Recruitment of participants into randomised controlled trials (RCTs) is essential for their successful conduct. However, trials involving adults with impaired capacity to consent are particularly challenging to conduct [1]. A recent review found that few trials are designed to include adults who lack capacity, even in populations that are particularly associated with cognitive impairment such as dementia and stroke, and the overall number of participants enrolled in trials who do lack decision-making capacity is worryingly low [2]. This contributes to a weak evidence-base available for the care of these populations. Improving access to research for groups who are under-served by research is one of the key areas for action in the UK government’s ‘Saving and Improving Lives’ plan for the future of clinical research delivery [3]. However, despite high profile initiatives to improve the inclusion of under-served populations in research, such as the NIHR INCLUDE programme [4], little attention has been paid to how the conduct of non-emergency trials involving adults lacking capacity can be improved. To date, individual-level recruitment and retention interventions have primarily focused on populations who are able to provide consent for themselves [5, 6] and children [7].

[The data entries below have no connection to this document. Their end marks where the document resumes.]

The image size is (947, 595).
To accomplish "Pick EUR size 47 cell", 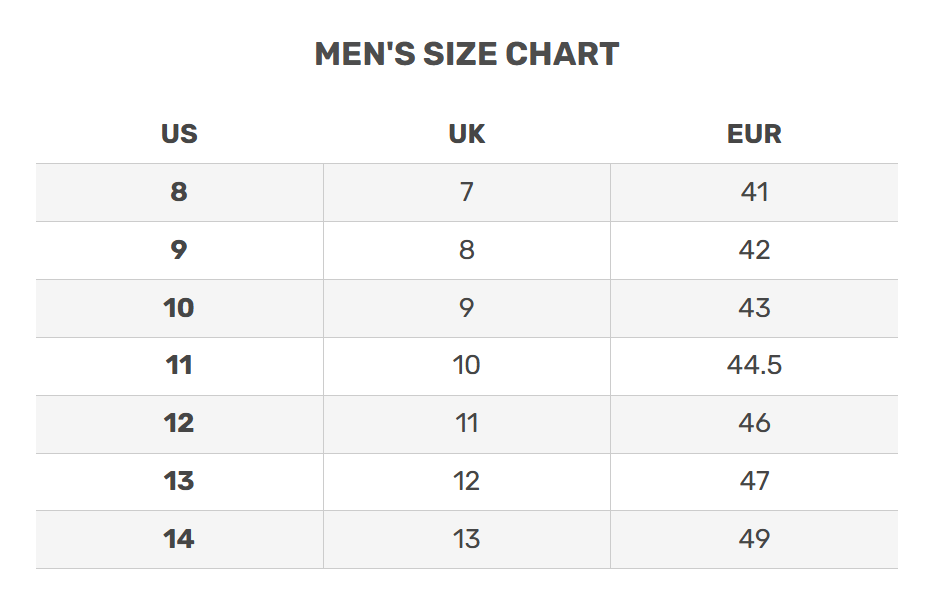I will coord(754,482).

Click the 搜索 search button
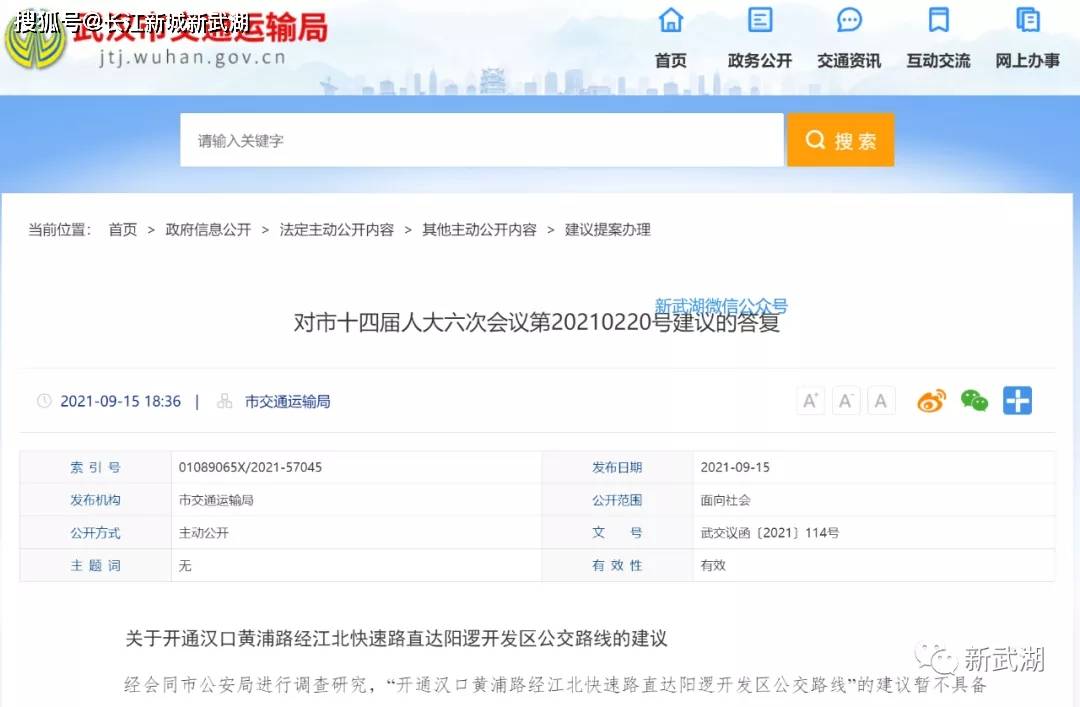coord(840,139)
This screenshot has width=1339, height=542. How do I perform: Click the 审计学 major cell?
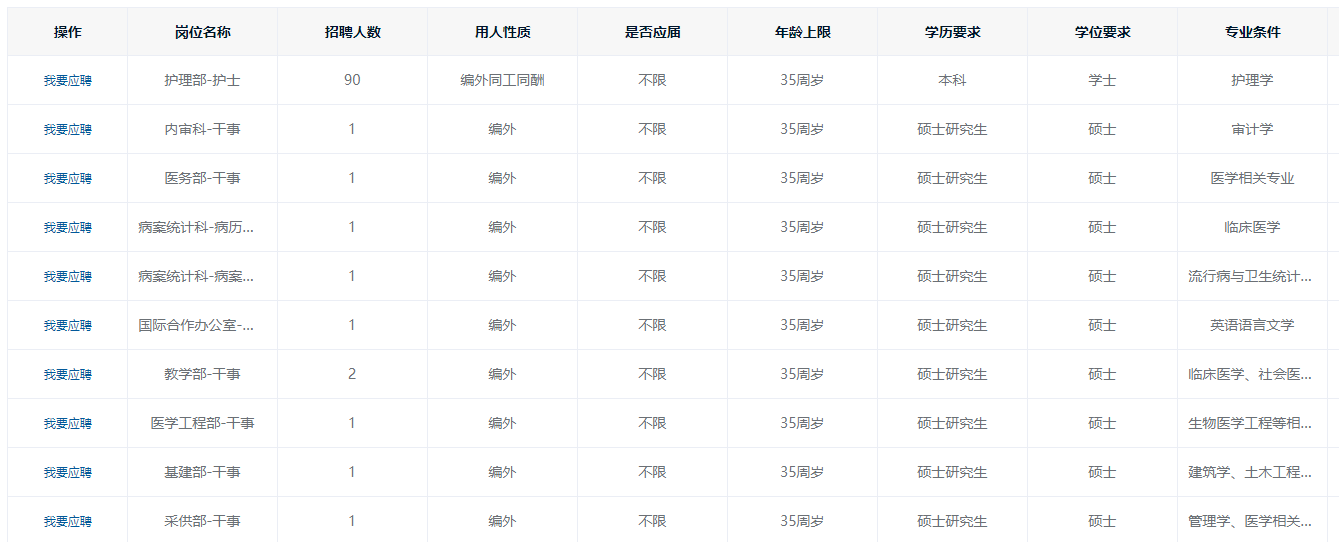pos(1252,129)

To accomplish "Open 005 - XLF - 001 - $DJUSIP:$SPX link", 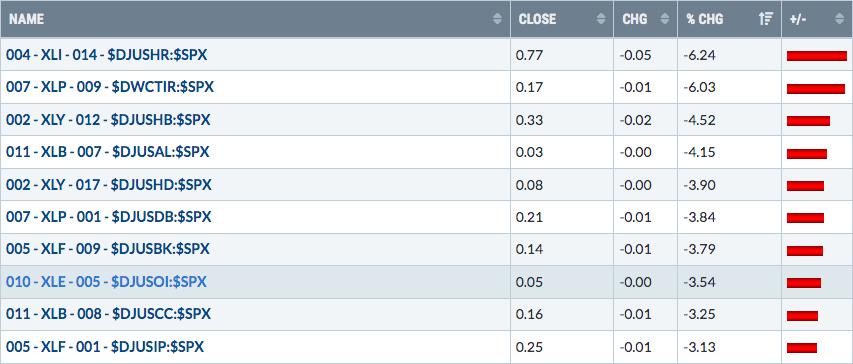I will (105, 347).
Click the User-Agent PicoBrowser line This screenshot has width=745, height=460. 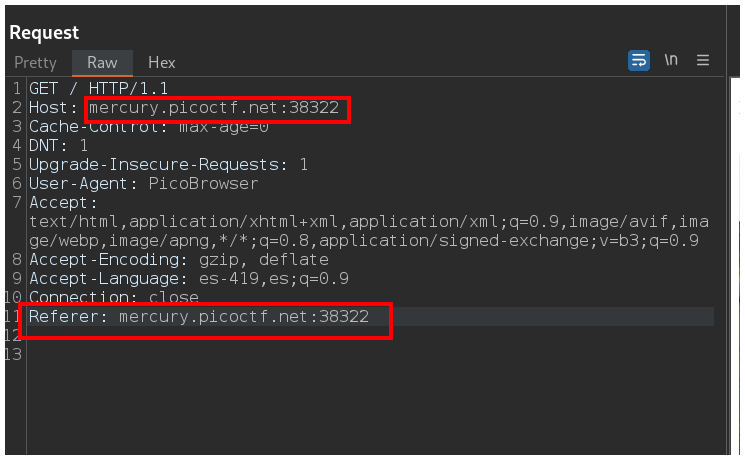click(143, 183)
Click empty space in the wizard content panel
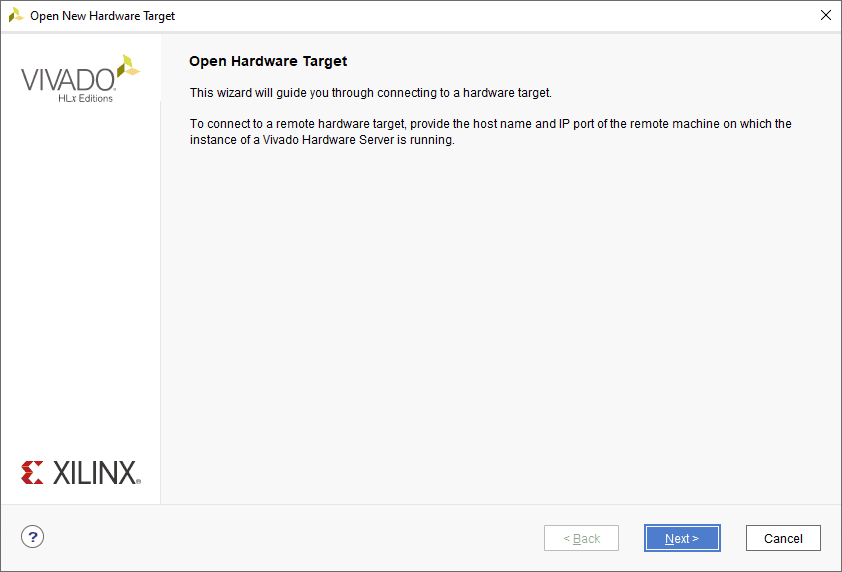Image resolution: width=842 pixels, height=572 pixels. (x=500, y=320)
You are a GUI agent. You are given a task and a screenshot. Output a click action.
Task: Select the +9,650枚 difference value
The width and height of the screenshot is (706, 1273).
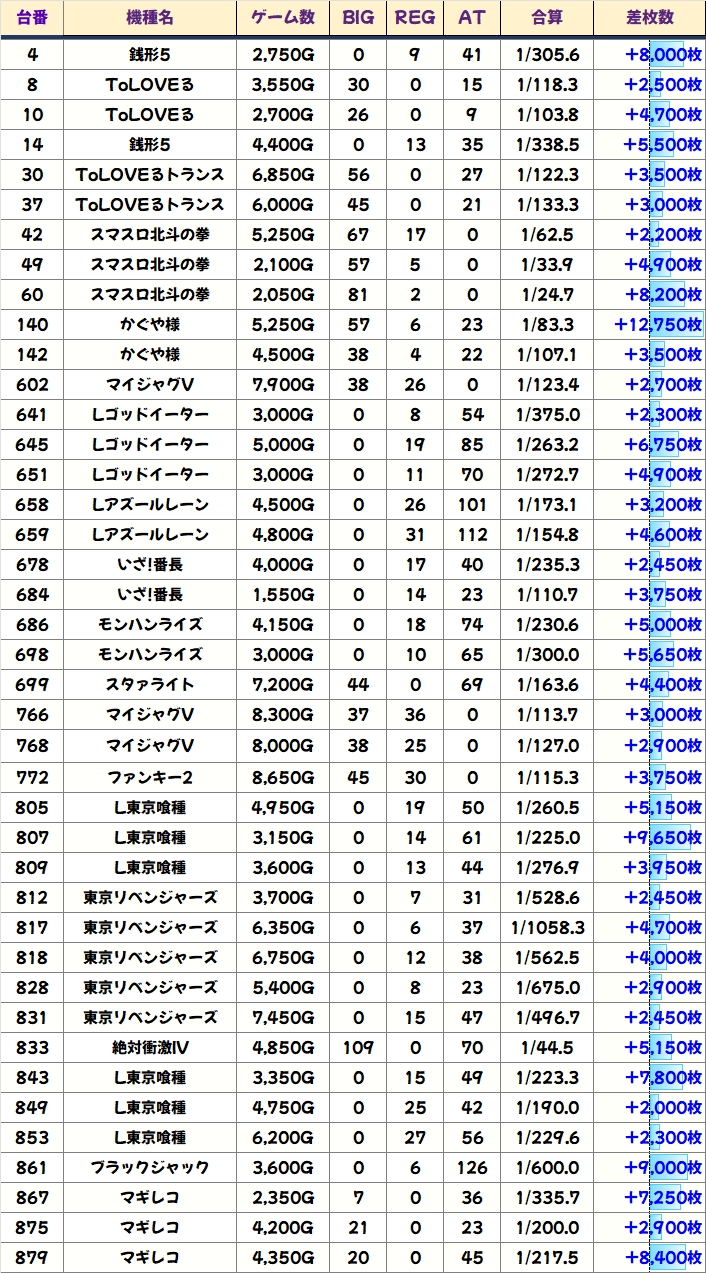[663, 837]
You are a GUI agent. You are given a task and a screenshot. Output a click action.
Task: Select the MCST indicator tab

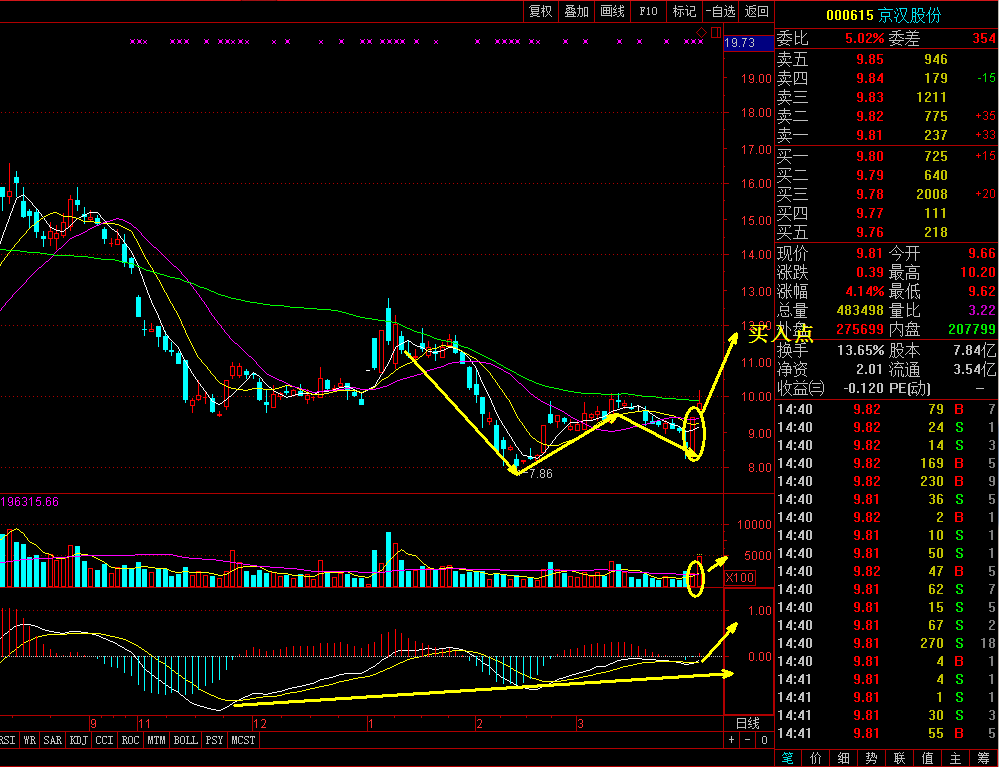(x=243, y=740)
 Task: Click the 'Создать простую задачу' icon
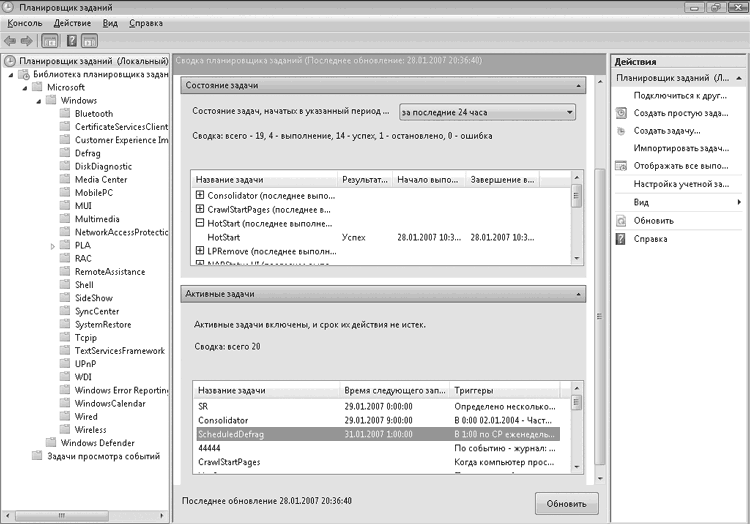click(x=621, y=113)
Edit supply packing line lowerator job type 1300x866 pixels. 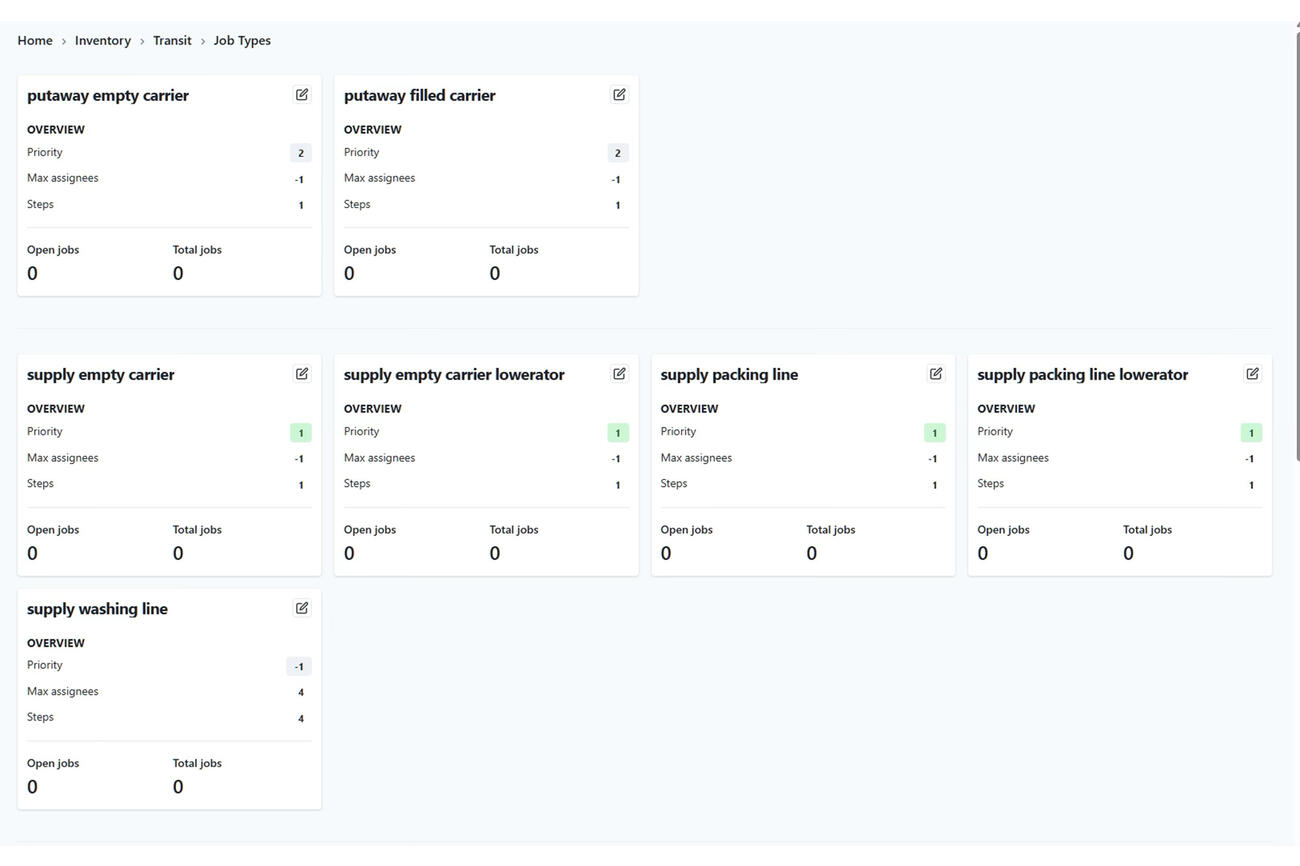point(1252,374)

The growth in trials methodology research has largely been focused around interventions for increasing recruitment to trials [5, 8]. These are now being tested through embedding them in trials using ‘Study Within a Trial’ (SWATs) methodology, where participants in the host trial are randomised to different recruitment or retention processes within a trial [9]. SWATs are self-contained studies which are designed for synthesis across a number of host trials, and primarily involve the randomised or non-randomised evaluation of an intervention. They may additionally use qualitative methods to address questions about how a trial process is delivered [8]. Given the range of potential targets for improving trial conduct, the importance of prioritising interventions for evaluation in a SWAT has been highlighted [10]. One of the ‘top ten’ recruitment priorities from a recent SWAT prioritisation exercise (PRioRiTY I) was to establish the best approaches to ensure the inclusion and participation of under-represented or vulnerable groups in RCTs [11].

As part of a research programme addressing the methodological and ethical issues encountered in research involving adults with impaired capacity to consent, we have developed the first intervention to support proxy decisions about research participation [12]. Our decision aid for families making research decisions is now being evaluated as part of a SWAT programme (CONSULT) which will randomise family members to receive the decision aid alongside standard study information (intervention), or standard study information alone (control), in up to five host studies in a range of settings and populations [13]. An embedded process evaluation and cost consequence analysis, exploring the resources involved in intervention delivery, will enable the findings to be contextualised in order to draw robust conclusions about the effectiveness of the intervention and factors likely to affect implementation. The SWAT has been registered on the SWAT repository (SWAT #159 [14]).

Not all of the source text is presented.